The following review was contributed by
Paschal Eze To read an interview with the author click CLICK HERE
DIARY OF A MOTHER is every home’s never-say-fail parenting lighthouse! It is a compelling read for not only young mothers in dilemma but also nubile or married ladies who are either enthusiastic or scared of bearing and taking care of today’s Oliver Twist kids.
The book holds that although child-rearing is not easy, with the right frame of mind and the right attitude, it can be a spellbinding live-changing comedy. It illuminates child-rearing as a love defining and extracting process, a quintessential test of maturity, and I make bold to state that many a today’s parent discover in the process that they are trying to give what they don’t have - discipline. And wisdom demands that they allow such discovery to put them on the path of correction and self-control.
Being a mirror that bears a bold and clear image, the book presents itself as a pathfinder atlas of meaningful parenting. The author, Christine Louise Hohlbaum, came clean, indulging in as much self-disclosure as many authors would avoid like the plague. “I was a naďve first-time parent,” she wrote of herself. She also admitted, “I vowed a lot of things that I’ve ended up doing after all.” And in page 33, she made it known that patience is among the qualities she has gained from having kids. Perhaps, those educated marriage-evading and procreation-opposing singles who wear impatience like a garb should not only get married but also increase the population of the world by making their own babies whose upbringing will fetch them patience.
Remarkably, the well-educated author of this book, as she admitted in page 16, had longed to be a mother but unfortunately, no one had told her “parenting would be this hard.”
Thus, to intending mothers, DIARY OF A MOTHER sings the Boys Scout refrain, Be Prepared! I truly cannot imagine a better way to be prepared for the challenges of motherhood than to light one’s candle at the honest account of a loving and dutiful mother who learnt simply and squarely the “hands-on” way. As for nouveau fathers, this book will help them gain a better understanding of what women go through as mothers and wives and as a result, enable them to lend the much-needed right support to their wives and to appreciate them more. Every mother sacrifices a lot to get her children and husband going. Every woman needs her husband’s well-done feast. If anybody has been inhaling the dust of doubt as to the centrality of women in home-building, this book proffers a friendly and highly affordable air-purifier.

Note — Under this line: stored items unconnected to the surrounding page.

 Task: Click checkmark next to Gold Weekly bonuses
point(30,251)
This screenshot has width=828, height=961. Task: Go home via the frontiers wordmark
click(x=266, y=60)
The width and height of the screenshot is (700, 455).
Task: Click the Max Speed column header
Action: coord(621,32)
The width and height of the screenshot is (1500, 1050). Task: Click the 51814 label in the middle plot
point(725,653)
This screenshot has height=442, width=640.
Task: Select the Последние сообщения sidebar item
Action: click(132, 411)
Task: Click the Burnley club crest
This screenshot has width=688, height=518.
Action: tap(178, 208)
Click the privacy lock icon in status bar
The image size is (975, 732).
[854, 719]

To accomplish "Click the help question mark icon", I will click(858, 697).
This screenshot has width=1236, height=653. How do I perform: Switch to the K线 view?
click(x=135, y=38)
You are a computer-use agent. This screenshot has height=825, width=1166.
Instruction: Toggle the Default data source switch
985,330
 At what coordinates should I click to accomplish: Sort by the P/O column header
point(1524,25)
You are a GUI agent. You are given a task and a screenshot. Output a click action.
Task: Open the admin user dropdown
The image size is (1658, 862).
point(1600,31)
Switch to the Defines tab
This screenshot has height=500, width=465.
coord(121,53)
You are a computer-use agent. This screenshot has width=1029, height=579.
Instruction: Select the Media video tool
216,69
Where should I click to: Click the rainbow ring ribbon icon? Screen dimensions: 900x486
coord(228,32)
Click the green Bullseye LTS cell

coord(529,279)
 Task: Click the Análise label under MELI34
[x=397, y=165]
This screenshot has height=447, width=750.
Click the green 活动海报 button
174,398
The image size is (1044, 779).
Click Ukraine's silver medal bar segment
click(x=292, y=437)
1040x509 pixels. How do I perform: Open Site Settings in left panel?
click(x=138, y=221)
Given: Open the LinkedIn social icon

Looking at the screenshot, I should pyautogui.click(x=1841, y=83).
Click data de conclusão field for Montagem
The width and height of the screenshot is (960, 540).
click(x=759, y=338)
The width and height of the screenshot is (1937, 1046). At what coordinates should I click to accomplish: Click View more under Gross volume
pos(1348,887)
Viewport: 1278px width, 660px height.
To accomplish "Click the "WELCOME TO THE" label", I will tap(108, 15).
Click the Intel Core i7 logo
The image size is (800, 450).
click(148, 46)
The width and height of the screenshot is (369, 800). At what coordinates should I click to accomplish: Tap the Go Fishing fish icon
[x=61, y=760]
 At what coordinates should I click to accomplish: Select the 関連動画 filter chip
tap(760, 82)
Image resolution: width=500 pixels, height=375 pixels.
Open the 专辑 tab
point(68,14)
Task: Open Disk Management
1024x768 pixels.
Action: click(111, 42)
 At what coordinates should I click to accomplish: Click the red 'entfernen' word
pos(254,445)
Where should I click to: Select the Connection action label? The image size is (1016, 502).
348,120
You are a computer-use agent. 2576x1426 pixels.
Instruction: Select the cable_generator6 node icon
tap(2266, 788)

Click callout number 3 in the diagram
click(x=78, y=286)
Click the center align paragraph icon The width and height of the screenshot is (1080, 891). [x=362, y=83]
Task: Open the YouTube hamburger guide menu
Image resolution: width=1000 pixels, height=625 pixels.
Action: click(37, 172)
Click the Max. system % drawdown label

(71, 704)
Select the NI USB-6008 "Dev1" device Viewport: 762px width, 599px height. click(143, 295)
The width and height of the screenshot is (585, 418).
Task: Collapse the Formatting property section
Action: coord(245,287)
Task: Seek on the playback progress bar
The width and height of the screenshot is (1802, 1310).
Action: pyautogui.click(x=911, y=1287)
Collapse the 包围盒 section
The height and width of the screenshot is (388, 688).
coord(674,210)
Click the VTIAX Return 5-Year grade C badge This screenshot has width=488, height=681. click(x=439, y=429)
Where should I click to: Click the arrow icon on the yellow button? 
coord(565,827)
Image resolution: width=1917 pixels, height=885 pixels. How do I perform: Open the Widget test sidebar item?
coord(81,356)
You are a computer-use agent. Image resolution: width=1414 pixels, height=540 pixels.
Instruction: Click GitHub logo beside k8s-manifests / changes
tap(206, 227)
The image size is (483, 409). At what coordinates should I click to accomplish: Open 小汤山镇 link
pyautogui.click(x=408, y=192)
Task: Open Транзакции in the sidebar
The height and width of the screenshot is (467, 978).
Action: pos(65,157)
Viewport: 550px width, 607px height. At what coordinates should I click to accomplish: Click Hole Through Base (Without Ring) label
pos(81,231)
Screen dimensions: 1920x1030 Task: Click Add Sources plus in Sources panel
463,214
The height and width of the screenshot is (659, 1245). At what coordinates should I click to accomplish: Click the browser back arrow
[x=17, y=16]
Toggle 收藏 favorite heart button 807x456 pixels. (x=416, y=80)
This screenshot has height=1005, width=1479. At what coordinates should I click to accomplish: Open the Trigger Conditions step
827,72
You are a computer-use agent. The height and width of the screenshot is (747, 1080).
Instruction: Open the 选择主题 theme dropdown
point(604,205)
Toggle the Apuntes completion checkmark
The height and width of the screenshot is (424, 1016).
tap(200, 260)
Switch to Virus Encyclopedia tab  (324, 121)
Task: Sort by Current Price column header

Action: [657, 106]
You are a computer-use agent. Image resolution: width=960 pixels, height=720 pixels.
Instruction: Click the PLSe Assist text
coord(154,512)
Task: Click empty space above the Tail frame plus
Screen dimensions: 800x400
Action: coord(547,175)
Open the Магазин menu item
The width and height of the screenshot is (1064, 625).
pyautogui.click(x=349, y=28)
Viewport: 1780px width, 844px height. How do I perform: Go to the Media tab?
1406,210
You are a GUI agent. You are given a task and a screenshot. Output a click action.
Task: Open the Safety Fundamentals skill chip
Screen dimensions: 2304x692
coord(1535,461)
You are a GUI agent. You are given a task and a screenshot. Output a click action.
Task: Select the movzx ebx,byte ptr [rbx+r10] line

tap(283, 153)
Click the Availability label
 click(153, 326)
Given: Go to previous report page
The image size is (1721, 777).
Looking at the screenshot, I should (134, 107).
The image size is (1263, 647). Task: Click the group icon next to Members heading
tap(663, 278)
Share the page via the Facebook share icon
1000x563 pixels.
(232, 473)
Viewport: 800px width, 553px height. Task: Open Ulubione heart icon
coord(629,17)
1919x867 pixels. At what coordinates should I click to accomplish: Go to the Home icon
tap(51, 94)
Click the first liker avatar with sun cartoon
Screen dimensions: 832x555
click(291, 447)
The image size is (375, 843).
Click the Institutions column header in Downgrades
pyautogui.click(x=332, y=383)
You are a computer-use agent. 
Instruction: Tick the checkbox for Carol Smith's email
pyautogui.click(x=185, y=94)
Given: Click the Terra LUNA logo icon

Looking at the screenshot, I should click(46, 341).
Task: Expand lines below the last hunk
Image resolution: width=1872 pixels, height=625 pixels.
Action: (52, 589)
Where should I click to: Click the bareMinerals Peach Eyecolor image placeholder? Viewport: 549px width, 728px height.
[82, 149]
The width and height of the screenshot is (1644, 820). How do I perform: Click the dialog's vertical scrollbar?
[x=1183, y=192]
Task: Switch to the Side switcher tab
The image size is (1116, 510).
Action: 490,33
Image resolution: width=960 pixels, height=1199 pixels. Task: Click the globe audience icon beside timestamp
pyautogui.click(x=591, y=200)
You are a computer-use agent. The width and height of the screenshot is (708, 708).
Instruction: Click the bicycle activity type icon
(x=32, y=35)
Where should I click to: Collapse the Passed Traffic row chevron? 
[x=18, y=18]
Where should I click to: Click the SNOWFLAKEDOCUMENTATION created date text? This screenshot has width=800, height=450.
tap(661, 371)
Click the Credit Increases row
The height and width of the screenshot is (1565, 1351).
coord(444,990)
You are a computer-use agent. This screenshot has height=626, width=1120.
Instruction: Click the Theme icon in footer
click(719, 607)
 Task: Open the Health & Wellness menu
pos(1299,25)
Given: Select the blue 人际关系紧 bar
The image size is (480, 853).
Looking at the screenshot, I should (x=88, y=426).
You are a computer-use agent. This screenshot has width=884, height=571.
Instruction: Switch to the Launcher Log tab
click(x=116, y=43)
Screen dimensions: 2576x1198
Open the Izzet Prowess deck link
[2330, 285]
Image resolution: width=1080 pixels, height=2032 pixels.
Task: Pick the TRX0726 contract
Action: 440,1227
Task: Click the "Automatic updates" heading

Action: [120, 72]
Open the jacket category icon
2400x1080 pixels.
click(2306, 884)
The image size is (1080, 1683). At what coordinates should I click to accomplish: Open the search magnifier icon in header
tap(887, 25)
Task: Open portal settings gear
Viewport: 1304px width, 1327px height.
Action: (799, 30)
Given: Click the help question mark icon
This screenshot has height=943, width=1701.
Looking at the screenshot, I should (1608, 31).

Well-written and properly edited, the penchant of the reader is sustained from cover to cover, more so as the 27 chapters are short, engaging and didactic as well as extrapolating. Each of them paints a picture of a resilient display of an appreciable sense of maternal responsibility, offering hope in a decadent world where many have thrown parental values to the winds of modernization. The reader will also see instances of women’s impatience with their husbands, men’s insouciance to duties mainly viewed through the lens of tradition as exclusive preserves of women, the efficacy of Esmerelda Xanadu-type improvisations and the need for couples to find time for themselves, despite the beclouding demands of their beloved kids.